[Stored items]
::::::::::

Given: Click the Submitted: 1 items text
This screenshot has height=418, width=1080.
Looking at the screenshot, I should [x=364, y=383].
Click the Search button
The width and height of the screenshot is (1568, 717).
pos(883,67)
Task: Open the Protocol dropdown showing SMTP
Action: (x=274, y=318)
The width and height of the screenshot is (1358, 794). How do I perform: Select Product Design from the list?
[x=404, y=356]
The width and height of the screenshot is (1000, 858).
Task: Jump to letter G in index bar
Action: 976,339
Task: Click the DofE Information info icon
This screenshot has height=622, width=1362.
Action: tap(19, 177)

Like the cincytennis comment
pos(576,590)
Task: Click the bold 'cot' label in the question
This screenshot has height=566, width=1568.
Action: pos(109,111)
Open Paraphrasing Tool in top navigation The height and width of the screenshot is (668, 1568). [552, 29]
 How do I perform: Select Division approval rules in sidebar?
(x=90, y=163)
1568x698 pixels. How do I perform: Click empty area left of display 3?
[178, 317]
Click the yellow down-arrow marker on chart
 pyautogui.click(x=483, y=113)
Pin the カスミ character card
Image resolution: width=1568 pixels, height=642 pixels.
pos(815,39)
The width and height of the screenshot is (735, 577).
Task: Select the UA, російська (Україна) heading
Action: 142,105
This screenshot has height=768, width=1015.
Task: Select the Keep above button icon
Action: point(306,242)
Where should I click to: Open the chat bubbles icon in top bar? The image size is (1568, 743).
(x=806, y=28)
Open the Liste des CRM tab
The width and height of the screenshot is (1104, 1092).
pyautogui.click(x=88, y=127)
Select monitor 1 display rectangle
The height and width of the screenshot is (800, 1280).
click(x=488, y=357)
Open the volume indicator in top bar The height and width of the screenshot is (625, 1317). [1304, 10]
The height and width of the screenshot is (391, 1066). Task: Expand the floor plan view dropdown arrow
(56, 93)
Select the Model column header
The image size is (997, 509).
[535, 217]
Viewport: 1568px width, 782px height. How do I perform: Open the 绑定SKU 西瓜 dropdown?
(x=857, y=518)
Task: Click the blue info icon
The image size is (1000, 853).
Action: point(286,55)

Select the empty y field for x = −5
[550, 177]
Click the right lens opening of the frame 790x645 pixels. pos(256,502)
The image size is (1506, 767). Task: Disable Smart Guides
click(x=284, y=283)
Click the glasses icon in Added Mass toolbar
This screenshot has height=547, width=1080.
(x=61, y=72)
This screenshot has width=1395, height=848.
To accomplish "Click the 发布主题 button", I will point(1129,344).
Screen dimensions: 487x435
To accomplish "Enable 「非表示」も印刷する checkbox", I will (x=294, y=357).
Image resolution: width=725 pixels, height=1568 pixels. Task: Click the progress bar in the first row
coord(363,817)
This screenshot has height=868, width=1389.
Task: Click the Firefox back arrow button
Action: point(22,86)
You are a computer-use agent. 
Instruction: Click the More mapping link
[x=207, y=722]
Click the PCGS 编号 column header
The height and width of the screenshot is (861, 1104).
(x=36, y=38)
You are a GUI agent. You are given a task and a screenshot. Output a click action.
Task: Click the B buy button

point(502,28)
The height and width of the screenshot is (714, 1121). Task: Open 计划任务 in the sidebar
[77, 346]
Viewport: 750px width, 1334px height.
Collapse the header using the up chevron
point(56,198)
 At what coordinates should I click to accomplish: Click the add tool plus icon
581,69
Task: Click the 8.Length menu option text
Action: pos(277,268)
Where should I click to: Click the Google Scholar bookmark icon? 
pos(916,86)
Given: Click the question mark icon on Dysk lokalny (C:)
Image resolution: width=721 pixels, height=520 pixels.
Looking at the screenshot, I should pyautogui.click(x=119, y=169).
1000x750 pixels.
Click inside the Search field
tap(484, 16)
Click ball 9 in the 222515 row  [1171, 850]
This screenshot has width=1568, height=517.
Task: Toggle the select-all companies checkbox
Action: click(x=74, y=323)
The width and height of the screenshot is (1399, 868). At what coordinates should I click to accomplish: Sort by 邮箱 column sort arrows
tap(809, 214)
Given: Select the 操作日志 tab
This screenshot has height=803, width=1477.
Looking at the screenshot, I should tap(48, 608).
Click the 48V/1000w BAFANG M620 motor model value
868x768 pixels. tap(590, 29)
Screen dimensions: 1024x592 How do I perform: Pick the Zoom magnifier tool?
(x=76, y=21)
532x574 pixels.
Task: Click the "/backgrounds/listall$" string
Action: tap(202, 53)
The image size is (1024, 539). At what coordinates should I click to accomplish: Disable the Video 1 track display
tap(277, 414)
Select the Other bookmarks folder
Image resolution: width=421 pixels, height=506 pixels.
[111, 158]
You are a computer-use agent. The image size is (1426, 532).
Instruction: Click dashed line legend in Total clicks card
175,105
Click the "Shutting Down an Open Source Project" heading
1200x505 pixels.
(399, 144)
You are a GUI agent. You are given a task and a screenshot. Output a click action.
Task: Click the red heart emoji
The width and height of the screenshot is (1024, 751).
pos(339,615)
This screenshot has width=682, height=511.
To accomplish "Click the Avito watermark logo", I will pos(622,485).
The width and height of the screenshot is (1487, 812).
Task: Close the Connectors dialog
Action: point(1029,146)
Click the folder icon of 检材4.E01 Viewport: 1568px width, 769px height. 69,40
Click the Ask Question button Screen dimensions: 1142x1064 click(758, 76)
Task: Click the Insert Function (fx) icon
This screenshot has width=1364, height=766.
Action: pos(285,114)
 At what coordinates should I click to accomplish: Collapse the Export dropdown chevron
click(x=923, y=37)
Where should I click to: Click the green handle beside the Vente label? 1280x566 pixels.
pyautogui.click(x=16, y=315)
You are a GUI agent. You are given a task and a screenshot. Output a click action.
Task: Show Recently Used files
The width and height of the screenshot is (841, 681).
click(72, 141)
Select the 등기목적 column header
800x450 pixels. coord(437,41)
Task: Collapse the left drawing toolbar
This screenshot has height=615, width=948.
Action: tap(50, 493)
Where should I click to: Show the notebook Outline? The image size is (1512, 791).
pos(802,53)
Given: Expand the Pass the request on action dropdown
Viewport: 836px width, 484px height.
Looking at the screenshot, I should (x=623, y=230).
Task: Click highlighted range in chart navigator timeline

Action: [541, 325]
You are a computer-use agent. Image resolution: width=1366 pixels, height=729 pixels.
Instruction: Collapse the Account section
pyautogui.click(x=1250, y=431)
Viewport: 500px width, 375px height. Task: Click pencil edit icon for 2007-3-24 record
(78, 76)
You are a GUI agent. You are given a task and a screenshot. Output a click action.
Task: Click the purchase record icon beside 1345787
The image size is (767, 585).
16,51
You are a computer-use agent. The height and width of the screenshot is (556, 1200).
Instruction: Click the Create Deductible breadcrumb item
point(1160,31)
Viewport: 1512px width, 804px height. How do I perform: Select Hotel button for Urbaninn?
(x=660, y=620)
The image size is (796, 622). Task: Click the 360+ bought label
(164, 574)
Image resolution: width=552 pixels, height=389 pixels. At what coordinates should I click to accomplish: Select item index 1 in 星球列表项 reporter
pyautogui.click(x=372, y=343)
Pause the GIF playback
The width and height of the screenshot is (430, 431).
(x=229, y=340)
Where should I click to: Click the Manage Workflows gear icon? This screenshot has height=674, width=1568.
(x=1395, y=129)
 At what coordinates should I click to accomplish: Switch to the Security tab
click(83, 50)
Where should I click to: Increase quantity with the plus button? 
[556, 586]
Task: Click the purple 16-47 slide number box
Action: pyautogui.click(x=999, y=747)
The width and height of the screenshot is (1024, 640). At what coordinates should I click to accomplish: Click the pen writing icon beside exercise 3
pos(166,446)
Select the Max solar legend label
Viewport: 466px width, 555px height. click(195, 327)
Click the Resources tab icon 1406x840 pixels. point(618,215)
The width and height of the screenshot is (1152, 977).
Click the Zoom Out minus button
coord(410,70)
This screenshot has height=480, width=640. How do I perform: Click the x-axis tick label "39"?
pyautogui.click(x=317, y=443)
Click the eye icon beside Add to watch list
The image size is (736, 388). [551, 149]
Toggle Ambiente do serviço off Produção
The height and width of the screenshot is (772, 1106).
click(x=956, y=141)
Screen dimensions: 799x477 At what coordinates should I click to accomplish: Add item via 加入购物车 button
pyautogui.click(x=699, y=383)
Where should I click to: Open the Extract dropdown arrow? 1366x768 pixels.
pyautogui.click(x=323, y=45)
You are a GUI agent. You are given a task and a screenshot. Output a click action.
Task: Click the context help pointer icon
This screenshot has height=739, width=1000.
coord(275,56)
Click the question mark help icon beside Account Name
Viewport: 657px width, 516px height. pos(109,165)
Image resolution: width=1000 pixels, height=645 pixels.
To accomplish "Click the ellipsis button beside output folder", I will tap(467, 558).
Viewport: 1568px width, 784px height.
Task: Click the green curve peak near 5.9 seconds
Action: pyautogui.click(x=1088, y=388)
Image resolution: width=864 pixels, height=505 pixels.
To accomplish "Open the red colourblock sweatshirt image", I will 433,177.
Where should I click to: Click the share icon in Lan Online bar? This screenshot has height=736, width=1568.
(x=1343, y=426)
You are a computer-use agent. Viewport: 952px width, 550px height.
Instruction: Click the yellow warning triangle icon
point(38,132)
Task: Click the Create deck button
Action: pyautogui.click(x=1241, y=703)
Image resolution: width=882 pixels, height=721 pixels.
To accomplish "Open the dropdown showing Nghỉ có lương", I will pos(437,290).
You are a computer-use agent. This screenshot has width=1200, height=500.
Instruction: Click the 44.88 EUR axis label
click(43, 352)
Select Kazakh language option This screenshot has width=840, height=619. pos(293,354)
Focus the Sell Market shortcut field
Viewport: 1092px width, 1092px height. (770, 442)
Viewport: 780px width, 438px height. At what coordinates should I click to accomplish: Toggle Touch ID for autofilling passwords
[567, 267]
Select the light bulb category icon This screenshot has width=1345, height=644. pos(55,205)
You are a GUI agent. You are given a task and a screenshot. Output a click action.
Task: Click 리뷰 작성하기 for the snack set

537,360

::::::::::

▸ Exercise
Return nothing but the lines from the top of the records above through the line that has "Task: Click the DofE Information info icon". Keep each one exact.

▸ Your solution
Given: Click the Submitted: 1 items text
This screenshot has height=418, width=1080.
Looking at the screenshot, I should [x=364, y=383].
Click the Search button
The width and height of the screenshot is (1568, 717).
pos(883,67)
Task: Open the Protocol dropdown showing SMTP
Action: (x=274, y=318)
The width and height of the screenshot is (1358, 794). How do I perform: Select Product Design from the list?
[x=404, y=356]
The width and height of the screenshot is (1000, 858).
Task: Jump to letter G in index bar
Action: 976,339
Task: Click the DofE Information info icon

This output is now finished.